* Trecho da página:
------------

Na população masculina, o principal fator de risco conhecido desse tipo de tumor são alterações no gene BRCA2, envolvido no processo de reparo do DNA. Praticamente todos os casos de câncer de mama em homens estão relacionados a mutações genéticas herdadas de familiares. Em mulheres, mutações no BRCA2 também são um fator de risco igualmente relevante, mas outras questões, como alterações ambientais e oscilações no nível do hormônio estrógeno, também influenciam a prevalência desse tumor. Como a presença de mutações nesse gene se mantêm mais ou menos constante ao longo do tempo, os estudiosos suspeitam que a genética não seria a chave para explicar o maior número de homens com câncer de mama.
Para Renato Cagnacci, cirurgião do Centro de Referência da Mama do A.C.Camargo Cancer Center, de São Paulo, melhorias no sistema de diagnóstico e de notificação são possivelmente os principais fatores que levaram ao incremento no número de casos da doença no país entre homens nos últimos anos, sobretudo entre os com mais de 80 anos. No passado recente, diz o médico, o paciente mais idoso ou sua família optava por não se submeter a cirurgias, que tendiam a ser mais invasivas, e nem realizar biópsias, procedimento importante para determinar se o doente tem mesmo câncer. “O homem tem de conhecer o próprio corpo”, recomenda Cagnacci. “Sua mama é menor que a da mulher. Para ele, é muito mais fácil apalpar e achar um nódulo ainda em estágio inicial. Nesse casos, há tratamento e cura para o câncer.”
Há 25 anos consecutivos, a proporção de óbitos por câncer em relação à população dos Estados Unidos não para de cair. A taxa de mortalidade causada por todos os tipos de tumores diminuiu 27% entre 1991 e 2016. Reduziu-se, nesse período, de 220 para 160 mortes por 100 mil habitantes. Os novos dados foram divulgados pela Sociedade Americana de Câncer, que mapeia o impacto da doença no país. Segundo os autores do estudo, a queda consistente na taxa evitou que tumores tirassem a vida de 2,6 milhões de pessoas. Esse seria o número de mortes excedentes caso a taxa tivesse permanecido no pico da década de 1990. Os números atualizados foram publicados em 8 de janeiro no periódico da entidade, CA: A Cancer Journal for Clinicians, acompanhados de novas projeções sobre a prevalência da doença. Com base em dados consolidados de censos, a entidade prevê que, neste ano, 1,76 milhão de novos casos da doença serão registrados nos EUA, ocasionando 606 mil mortes.

------------

* Dados disponíveis:
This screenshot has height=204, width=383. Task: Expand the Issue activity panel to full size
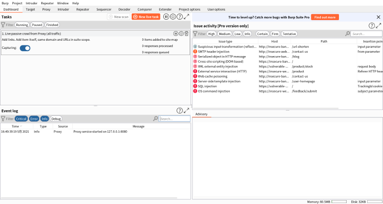(x=379, y=26)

------------

* O que fazer:
A - Segundo o trecho sobre câncer, quanto caiu a taxa de mortalidade por tumores nos Estados Unidos entre 1991 e 2016?
B - Continue o trecho sobre câncer a partir da última frase.
Os dados são um material à parte, sem ligação com o trecho.

* Respostas por tarefa:
A - Caiu 27%.

B -
O câncer de pulmão foi o que teve a maior queda na taxa de mortalidade em duas décadas e meia, de quase 50%. No entanto, ainda é o que mais tira a vida de homens e mulheres. Os óbitos por câncer de mama feminino continuam diminuindo ano a ano, apesar de a incidência anual ter estacionado em torno dos 125 casos por 100 mil habitantes e de esse tipo de tumor ser o segundo que mais mata mulheres. Raro, mas de diagnóstico crescente entre os homens, o câncer de mama deve levar a óbito 500 americanos em 2019. Em homens, o segundo tumor mais letal continua a ser o de próstata. O câncer colorretal é o terceiro mais letal para ambos os sexos.
Os autores do estudo advertem, no entanto, que a queda na taxa de mortalidade não é igual para todas as camadas da sociedade norte-americana. “Entre 2012 e 2016, a taxa de mortalidade por câncer de colo de útero foi duas vezes maior e a de câncer de pulmão masculino foi 40% maior nos condados mais pobres em relação aos mais abastados”, disse, em comunicado de imprensa, Rebecca Siegel, diretora de pesquisa em vigilância da Sociedade Americana do Câncer.